아래 기록에서 "Open the Format menu" 문구가 들어 있는 줄로 시작해 "Action: pyautogui.click(x=336, y=203)" 문구가 들어 있는 줄로 끝나는 부분을 두 줄까지 포함해 그대로 다시 적으세요. 답에는 그림을 넣지 마세요.

=== 연습 자료 ===

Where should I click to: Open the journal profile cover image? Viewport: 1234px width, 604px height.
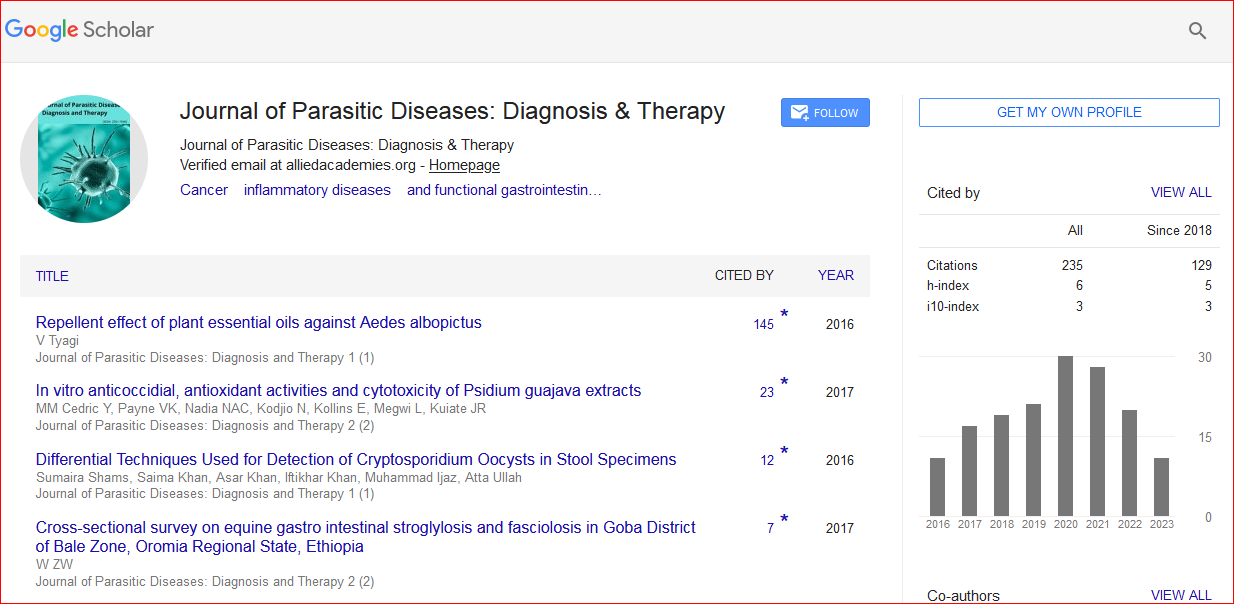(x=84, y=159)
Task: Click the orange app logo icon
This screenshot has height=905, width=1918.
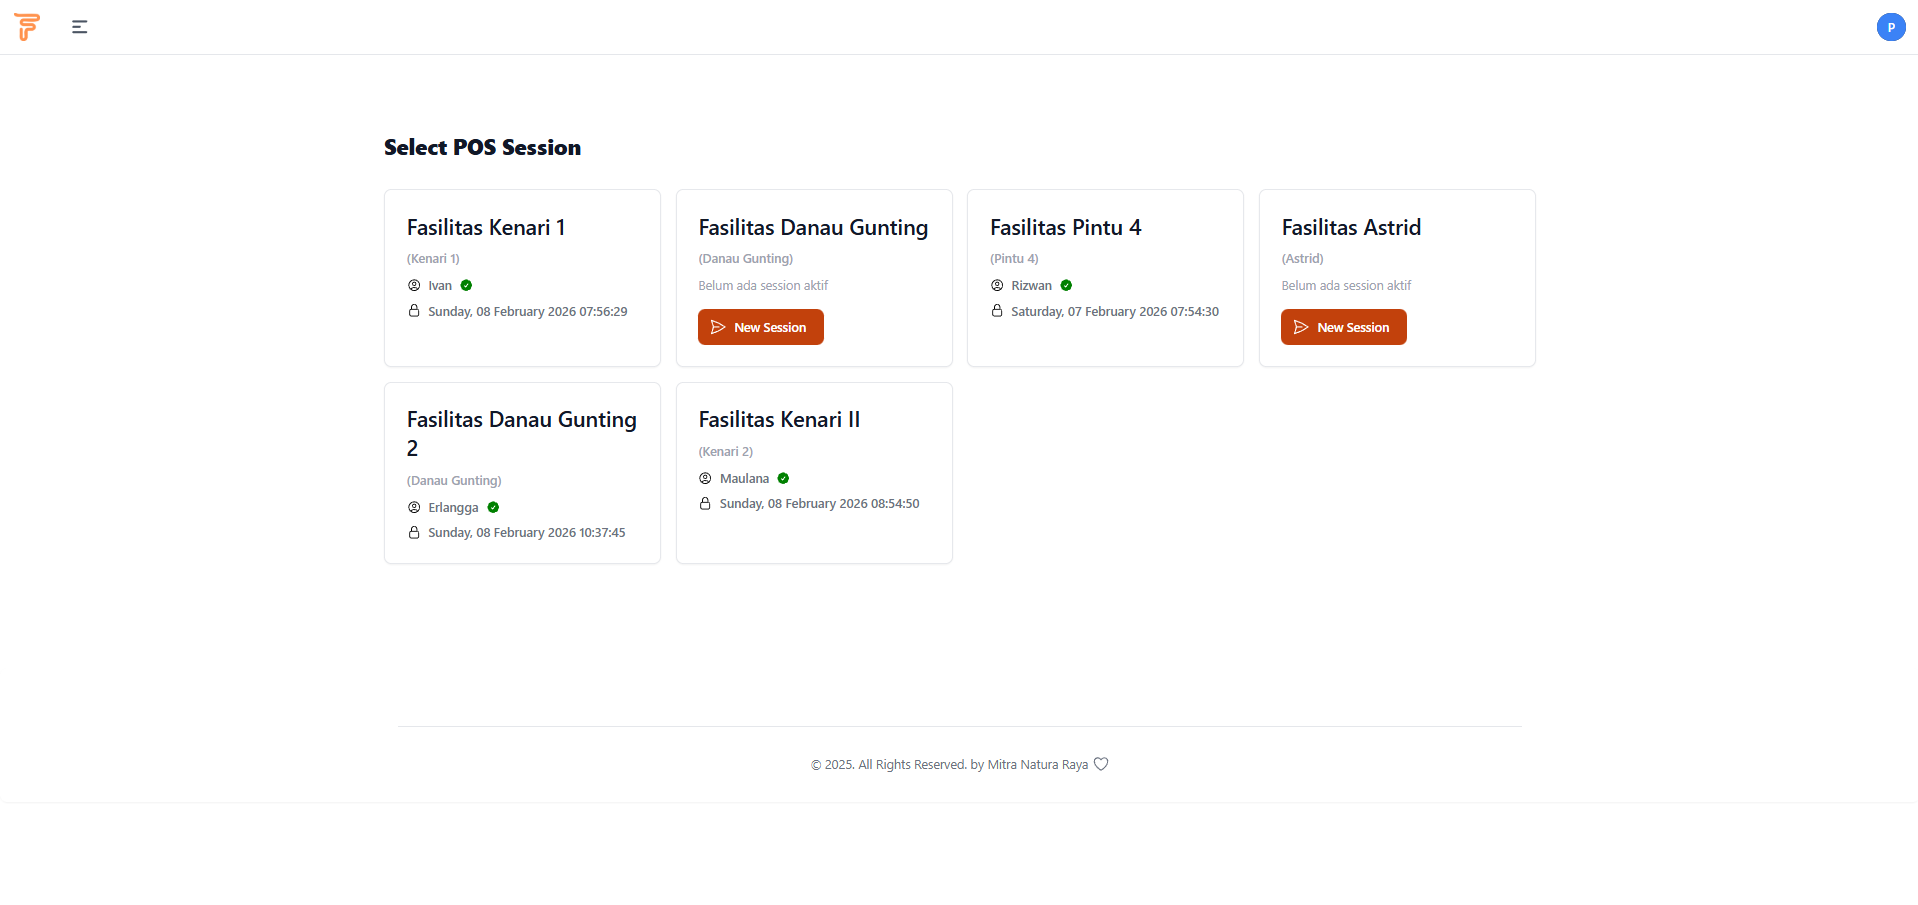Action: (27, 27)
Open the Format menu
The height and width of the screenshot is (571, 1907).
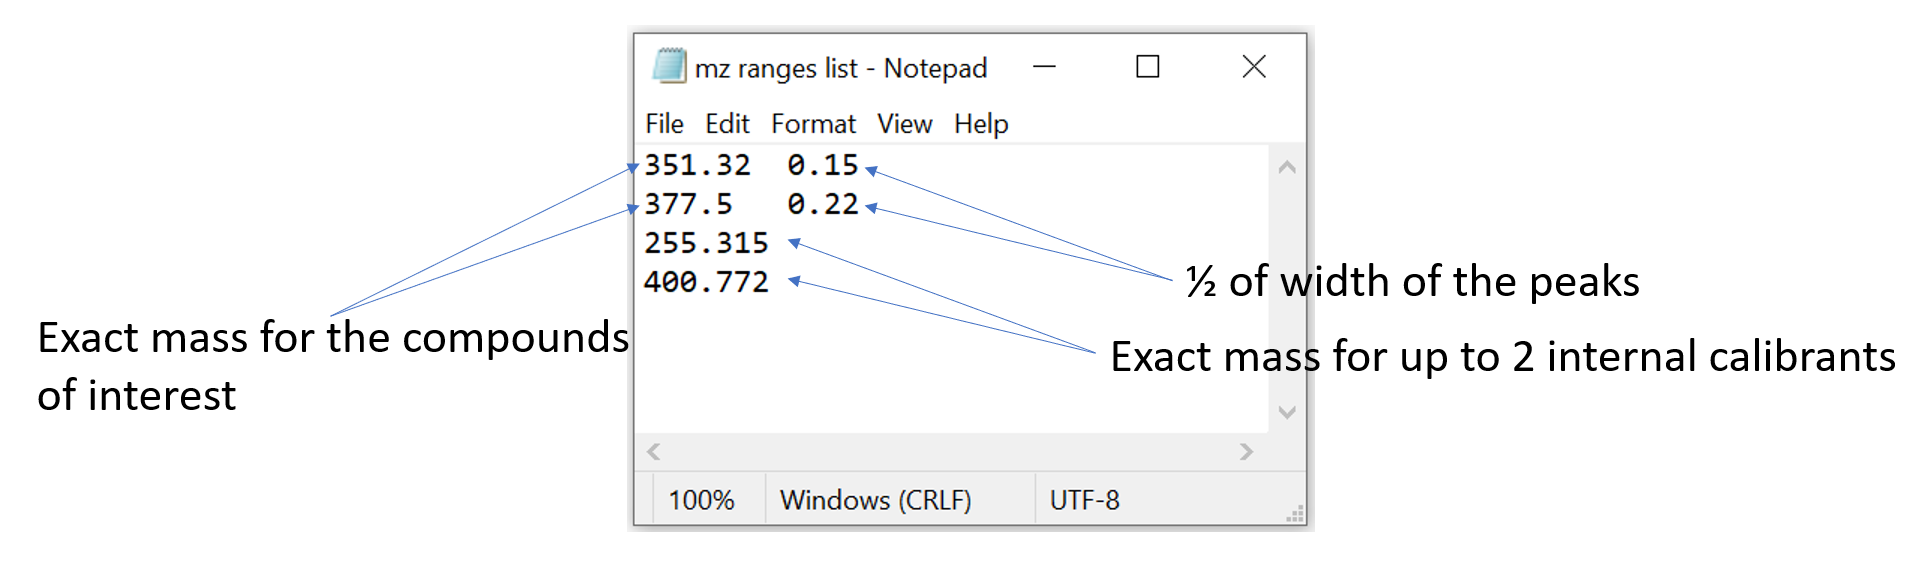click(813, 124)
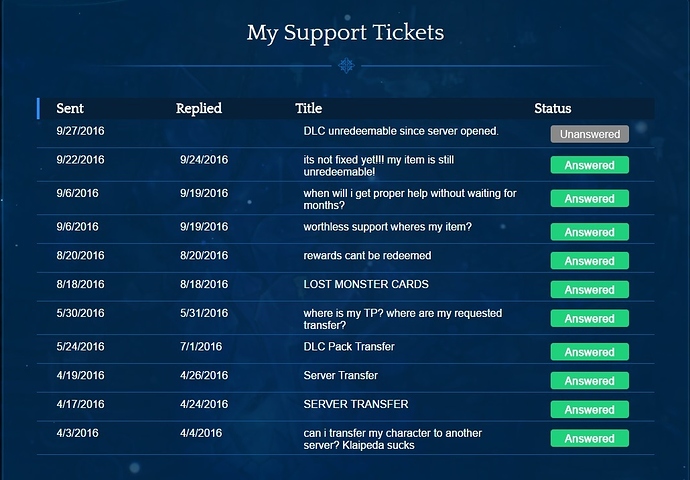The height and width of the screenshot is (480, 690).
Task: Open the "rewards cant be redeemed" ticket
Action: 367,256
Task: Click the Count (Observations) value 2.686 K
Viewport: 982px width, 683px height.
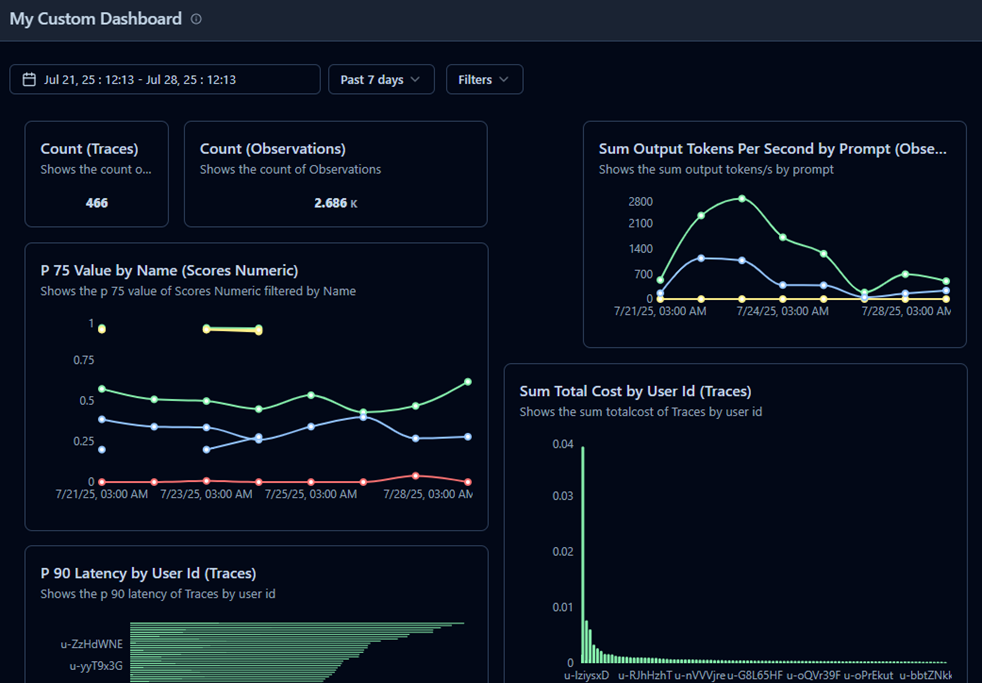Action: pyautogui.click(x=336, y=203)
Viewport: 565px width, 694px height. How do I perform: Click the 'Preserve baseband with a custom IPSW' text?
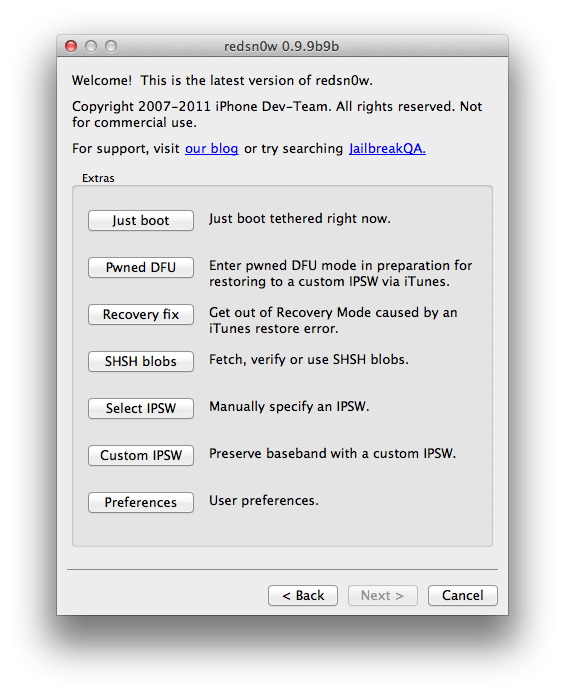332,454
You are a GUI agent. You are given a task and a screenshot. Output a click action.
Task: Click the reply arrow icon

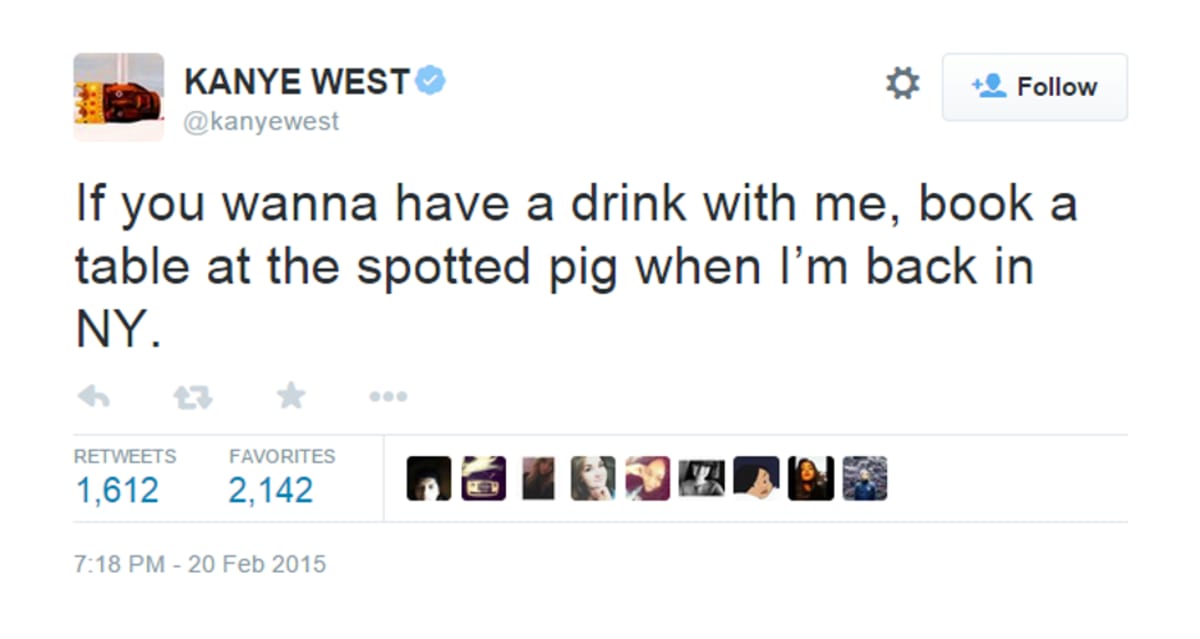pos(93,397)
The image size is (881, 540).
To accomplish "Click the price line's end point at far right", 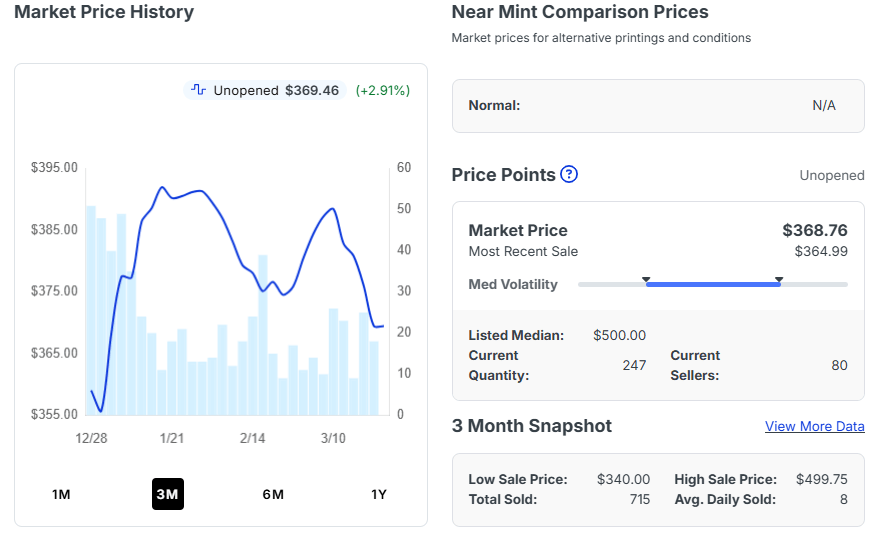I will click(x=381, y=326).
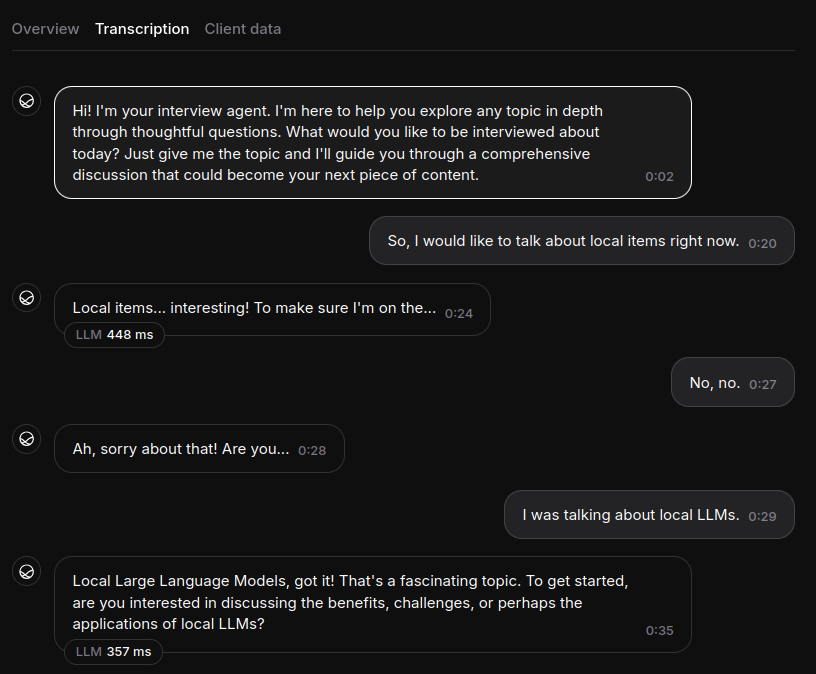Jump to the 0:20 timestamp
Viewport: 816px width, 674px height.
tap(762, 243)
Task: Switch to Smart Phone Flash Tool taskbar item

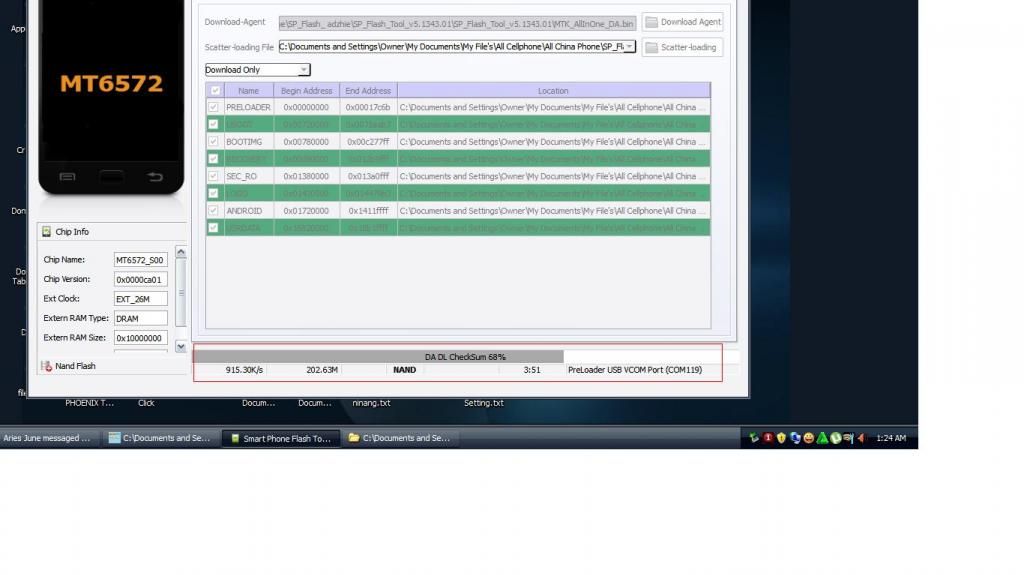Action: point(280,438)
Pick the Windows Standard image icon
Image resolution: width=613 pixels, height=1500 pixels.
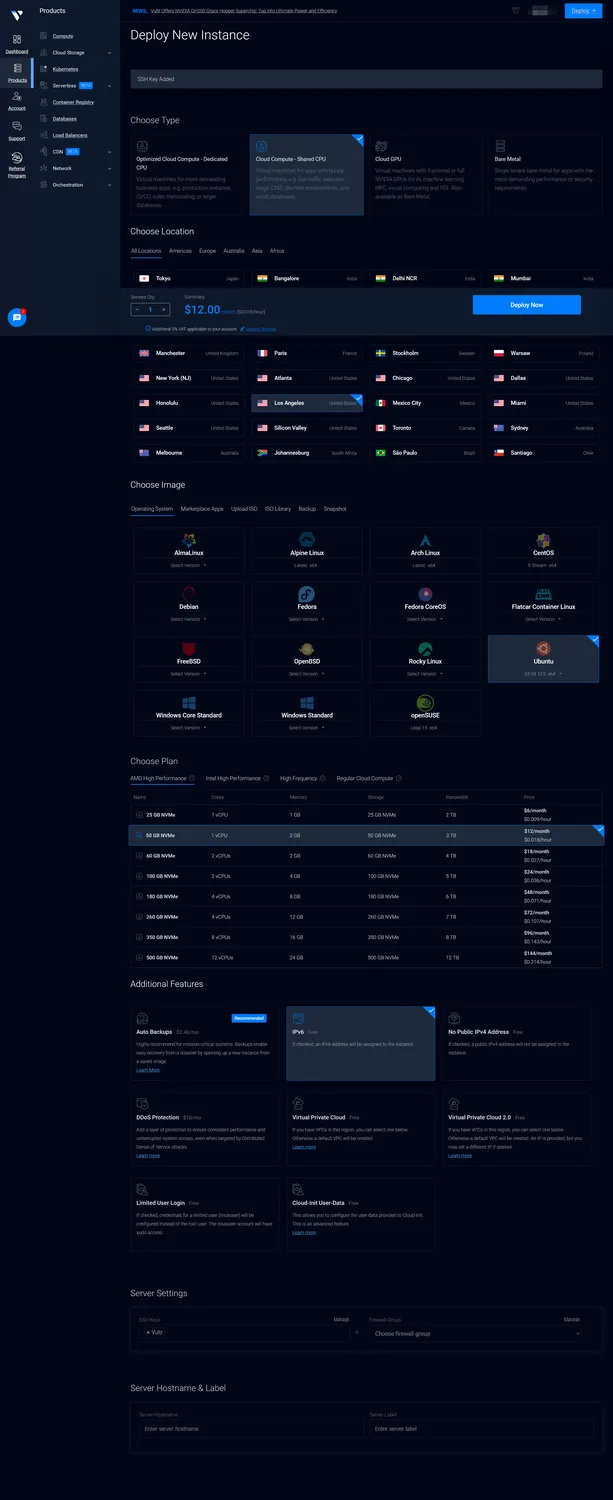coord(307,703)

===

**과제 답변**
Open the Format menu
The height and width of the screenshot is (571, 1907).
click(813, 124)
The height and width of the screenshot is (480, 690).
Task: Open the "rewards cant be redeemed" ticket
Action: 367,256
Task: Click the Count (Observations) value 2.686 K
Viewport: 982px width, 683px height.
Action: pyautogui.click(x=336, y=203)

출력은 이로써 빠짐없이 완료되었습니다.